7604.21 covers hollow profiles (tubes, rectangles with hollow cross sections, channels with closed back). 7604.29 covers other non-hollow profiles (solid bars, rods, T-bars, L-bars, U-channels). The line is drawn by whether the cross section has an enclosed cavity.
Is aluminum extrusion subject to Section 232?
Yes, full Section 232 at 50 percent ad valorem on chapter 76 lines including 7604. Smelt-and-cast origin rule applies: the country where the aluminum was smelted and first cast governs origin, not the country of extrusion.
Are there ADCVD orders on Chinese aluminum extrusion?
Yes, active AD A-570-967 and CVD C-570-968. Country-wide AD rate 33.28 percent, CVD around 25 percent. Some producer-specific rates exist. Vietnam, Malaysia, Indonesia anti-circumvention findings extend the China rate when Chinese-smelt billet is extruded in those countries.

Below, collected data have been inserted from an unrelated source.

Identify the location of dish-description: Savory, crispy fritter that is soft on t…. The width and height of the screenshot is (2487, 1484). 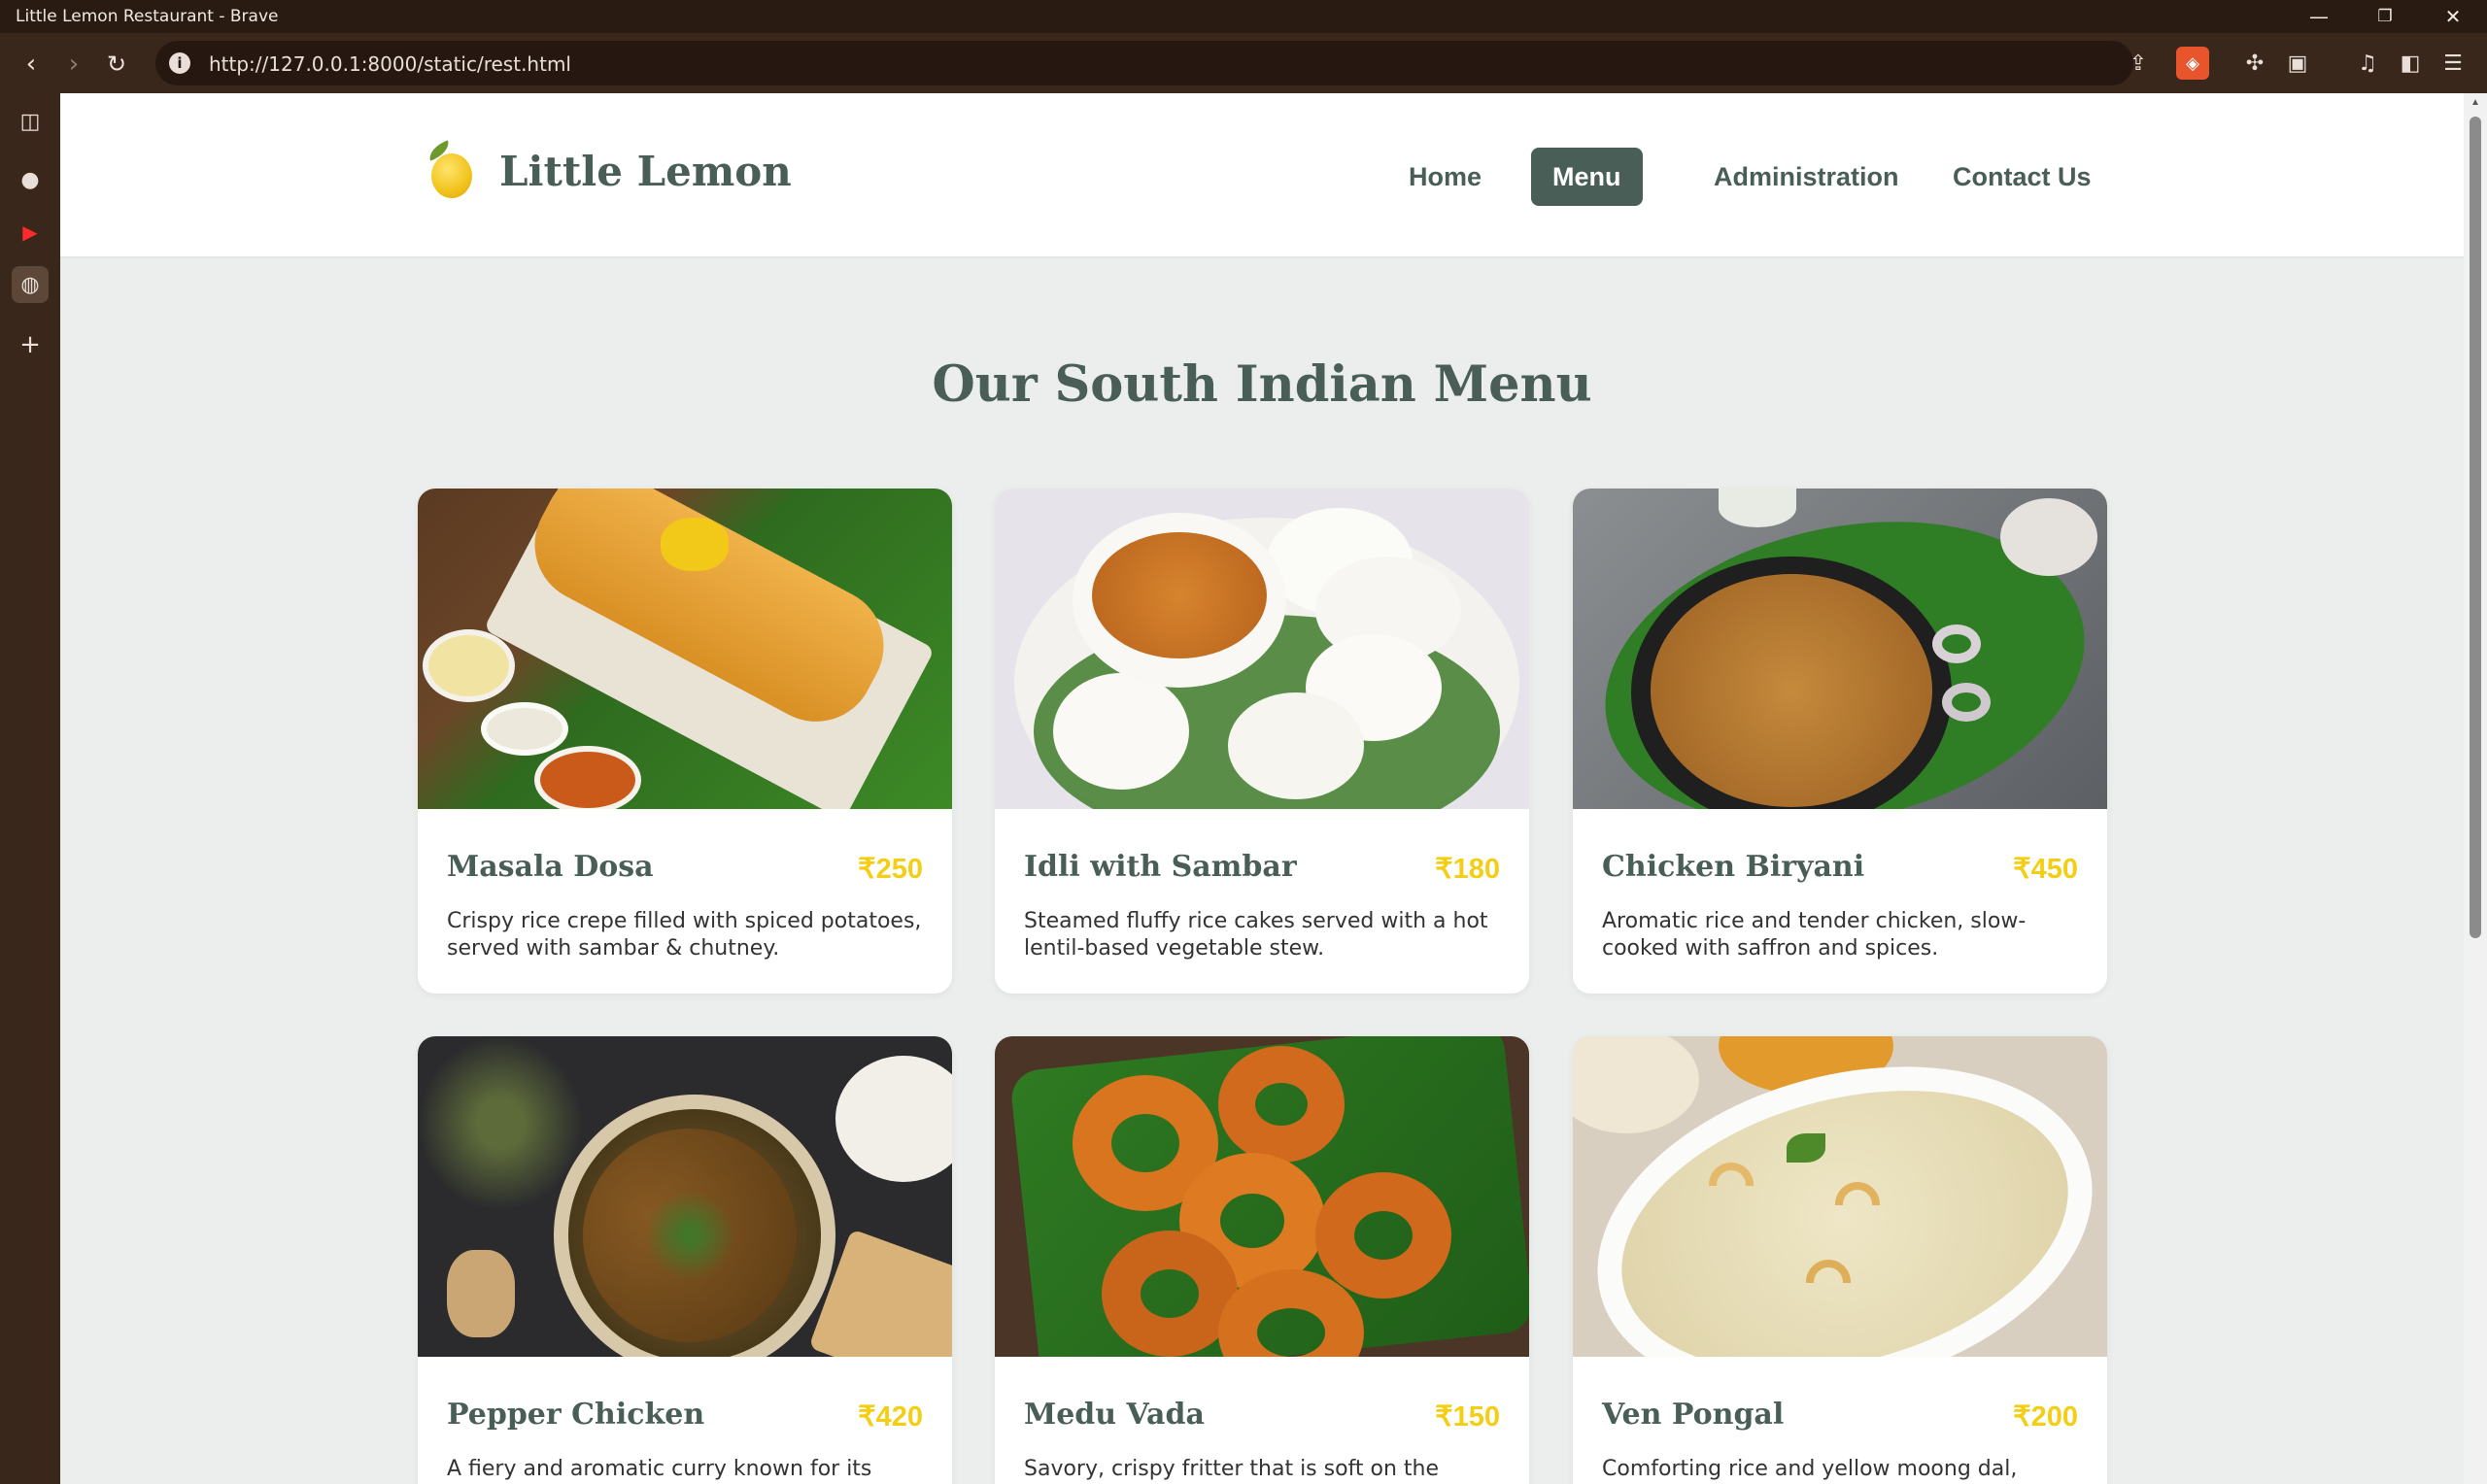
(1232, 1469).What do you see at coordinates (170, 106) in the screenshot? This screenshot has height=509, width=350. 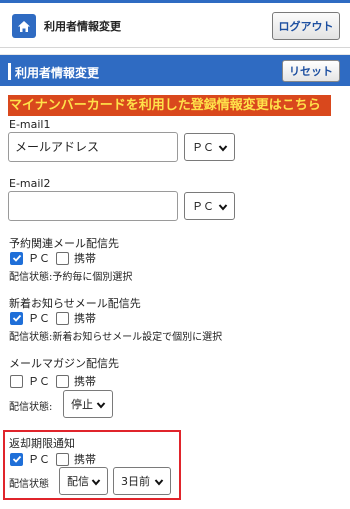 I see `mynumber-card-link: マイナンバーカードを利用した登録情報変更はこちら` at bounding box center [170, 106].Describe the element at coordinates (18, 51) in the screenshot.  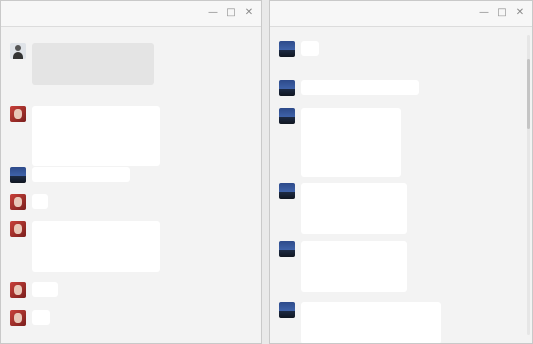
I see `person-avatar` at that location.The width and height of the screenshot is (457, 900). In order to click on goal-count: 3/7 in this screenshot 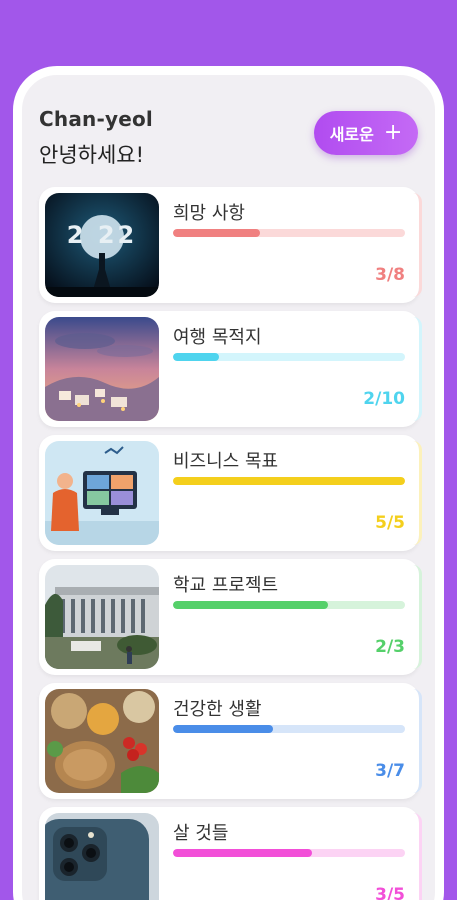, I will do `click(390, 771)`.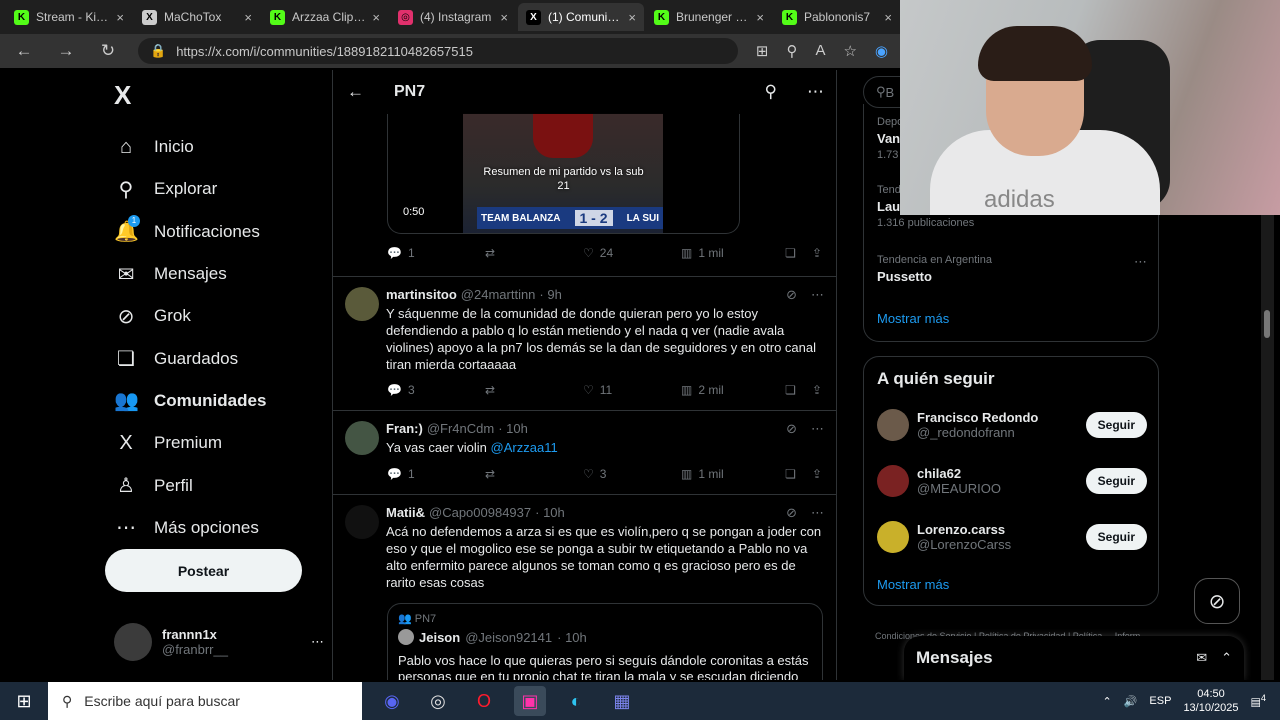  I want to click on forward-icon: →, so click(66, 51).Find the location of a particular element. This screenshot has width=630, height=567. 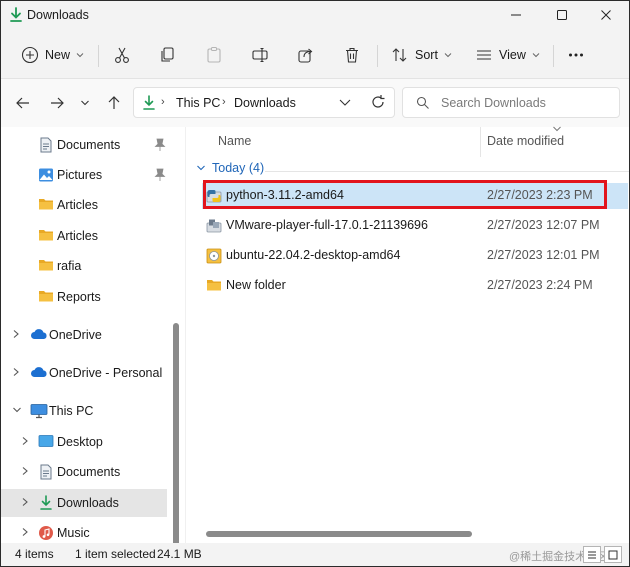

address-bar: › This PC › Downloads is located at coordinates (264, 102).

Does USMCA help on Mexican extrusion?
If the underlying aluminum is Mexican-smelt or USMCA-region origin, USMCA preference applies and Section 232 may also zero (within Mexico TRQ). If the billet is Chinese-smelt, neither USMCA preference helps Section 232 nor avoids Section 301.
What is the GACAA Mexico anti-circumvention measure?
The Global Aluminum Anti-Circumvention Agreement framework (incorporated into US Section 232 administration since 2024) extends Chinese-origin Section 232 treatment to aluminum extrusion processed in third countries from Chinese-smelt billet.